L'Institut national de recherche sur l'énergie atomique (NARI) a lancé cette année un projet de recherche sur les petits réacteurs modulaires nucléaires (SMR selon l’acronyme anglais). A cet égard, le NARI a identifié à titre préliminaire trois technologies de SMR susceptibles de réduire les déchets nucléaires de haute activité de plus de 70 %. De plus, si le bon fonctionnement des SMR à eau légère commercialisés à l'international se confirmait et que leur production était autorisée à l'étranger, Taïwan pourrait commencer à produire de l’électricité grâce aux SMR dès 2035.
Pour mémoire, le 27 mars dernier, l’entreprise publique d’électricité Taipower a officiellement soumis son plan de redémarrage de la troisième centrale nucléaire au Conseil de sûreté nucléaire pour examen. Outre l'examen de l'opportunité de redémarrer la centrale, le Président Lai Ching-te (賴清德) a récemment déclaré que le gouvernement continuerait de suivre de près les nouvelles technologies nucléaires, notamment la fusion et les SMR, et resterait ouvert à toute possibilité de redémarrage si les conditions sont réunies.
La recherche sur les petits réacteurs modulaires à faible émission de carbone et à haute densité énergétique de 2026, lancée cette année par le NARI, est accompagnée d’un projet quadriennal (2027-2030) qui vise à étudier différentes configurations de SMR, y compris les aspects liés à la sûreté et aux déchets nucléaires, afin d'éclairer les politiques nationales et d'orienter l'adoption de ces réacteurs par l'industrie. Ce projet nécessite un financement d'un milliard NTD (27 millions d’euros), actuellement en cours d'examen par la Commission nationale des sciences.
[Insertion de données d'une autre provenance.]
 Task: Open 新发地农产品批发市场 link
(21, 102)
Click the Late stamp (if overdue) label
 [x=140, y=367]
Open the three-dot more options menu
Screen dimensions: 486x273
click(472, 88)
Le président du NARI, Kao Tsu-mu (高梓木), a déclaré à l'Agence centrale de presse (CNA) que certains SMR à eau légère devraient être commercialisés d'ici 2030, voire plus tôt. Les compagnies américaines Westinghouse et General Electrics développent ces réacteurs, mais compte tenu de leur conception novatrice, une période de deux ans d'exploitation devrait tout d’abord permettre d'évaluer les éventuels problèmes de sûreté nucléaire. Cela signifie que d'ici 2032, Taïwan évaluera l'opportunité d'importer, de construire ou même de produire en série ces SMR localement.
Du fait de leur taille réduite, les SMR pourront être fabriquées sous licence à l'étranger, a-t-il précisé. La construction étant estimée à trois ans et demi, la première production d'électricité à partir d'un SMR pourrait intervenir en 2035 ou 2036.
En parallèle, l'Institut national de recherche sur l'énergie atomique (NARI) mène des recherches sur trois technologies : réacteur sous-critique piloté par accélérateur (ADS selon l’acronyme anglais), réacteur à neutrons rapides refroidi au sodium et réacteur à sels fondus de thorium, qui devraient permettre de réduire les déchets radioactifs de haute activité de plus de 70 % et d'en raccourcir la durée de stockage. Selon le NARI, le coût de construction d’un ADS s’élève à environ 2 milliards USD et sa mise en service commerciale est prévue dans dix ans.